* Given text
Politics

Reparations Are Owed

Here are a few ways to pay the bill.

A high school in Clinton, TN, December 1956.

A high school in Clinton, Tennessee, in December 1956. Reparations wouldn’t just be about America’s slaveholding era.

Photo by Thomas J. O’Halloran/Library of Congress

With “The Case for Reparations,” Ta-Nehisi Coates of the Atlantic sets slavery aside to focus on the long plunder of the 20th century, in which whites used coercion, violence, and government to exclude blacks from the bounty of American prosperity. The civil rights revolution of the 1960s was vital, but it wasn’t a panacea, and the problems of today—from the racial wealth gap to the crumbling ghettos of the Midwest—stem from the racist policies of our recent past. Or, as Coates puts it, “White supremacy is … a force so fundamental to America that it is difficult to imagine the country without it.”

This is more than rhetoric. Black families paid taxes and black soldiers fought for democracy in Europe and the Pacific, but—from low-interest home loans to money for education—they were barred from the benefits of the G.I. Bill. Indeed, the same federal dollars that built the suburbs were used to keep blacks out of them. It was the federal government that “pioneered the practice of redlining,” writes Coates, “selectively granting loans and insisting that any property it insured be covered by a restrictive covenant—a clause in the deed forbidding the sale of the property to anyone other than whites. Millions of dollars flowed from tax coffers into segregated white neighborhoods.” At the same time, “legislatures, mayors, civic associations, banks, and citizens all colluded to pin black people into ghettos, where they were overcrowded, overcharged, and undereducated.”

* Stored data
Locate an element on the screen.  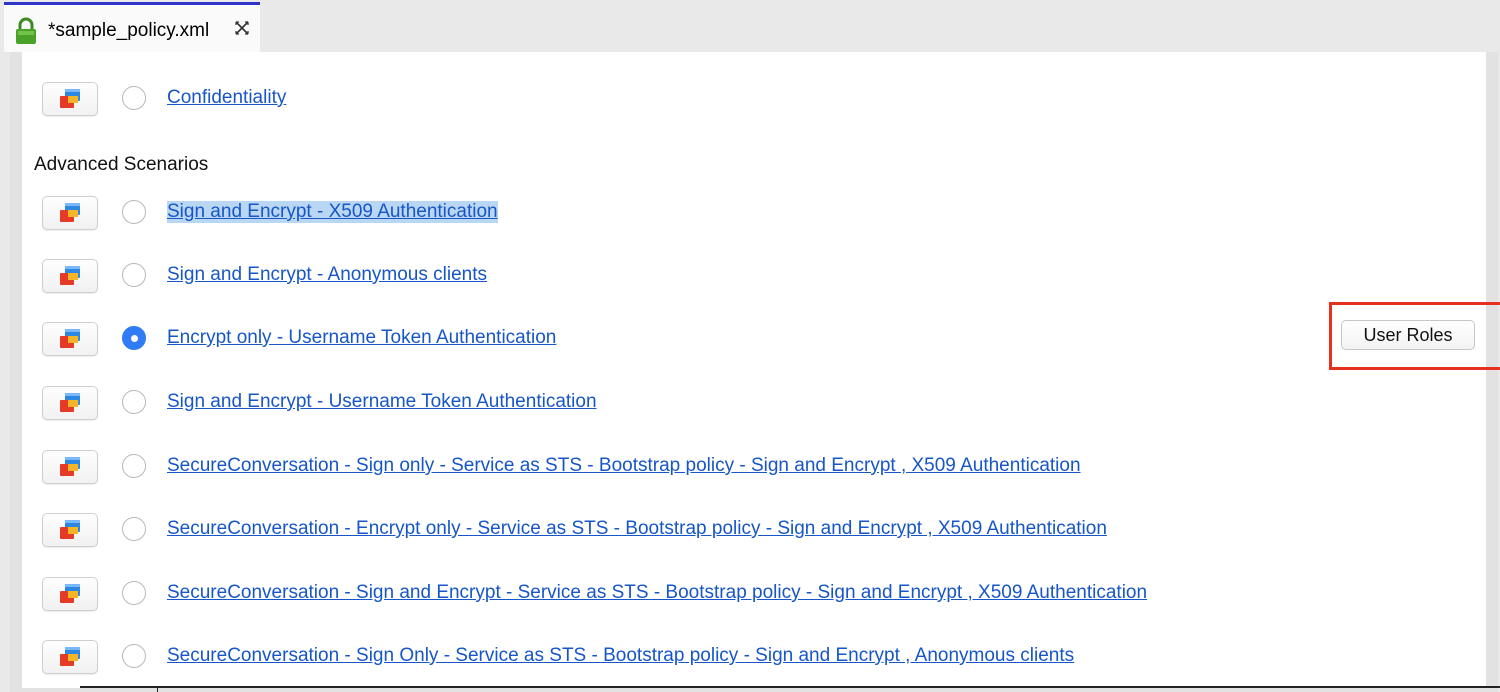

* The task
Reproduce the reparations article word for word from start to finish.

* Answer space
Politics

Reparations Are Owed

Here are a few ways to pay the bill.

A high school in Clinton, TN, December 1956.

A high school in Clinton, Tennessee, in December 1956. Reparations wouldn’t just be about America’s slaveholding era.

Photo by Thomas J. O’Halloran/Library of Congress

With “The Case for Reparations,” Ta-Nehisi Coates of the Atlantic sets slavery aside to focus on the long plunder of the 20th century, in which whites used coercion, violence, and government to exclude blacks from the bounty of American prosperity. The civil rights revolution of the 1960s was vital, but it wasn’t a panacea, and the problems of today—from the racial wealth gap to the crumbling ghettos of the Midwest—stem from the racist policies of our recent past. Or, as Coates puts it, “White supremacy is … a force so fundamental to America that it is difficult to imagine the country without it.”

This is more than rhetoric. Black families paid taxes and black soldiers fought for democracy in Europe and the Pacific, but—from low-interest home loans to money for education—they were barred from the benefits of the G.I. Bill. Indeed, the same federal dollars that built the suburbs were used to keep blacks out of them. It was the federal government that “pioneered the practice of redlining,” writes Coates, “selectively granting loans and insisting that any property it insured be covered by a restrictive covenant—a clause in the deed forbidding the sale of the property to anyone other than whites. Millions of dollars flowed from tax coffers into segregated white neighborhoods.” At the same time, “legislatures, mayors, civic associations, banks, and citizens all colluded to pin black people into ghettos, where they were overcrowded, overcharged, and undereducated.”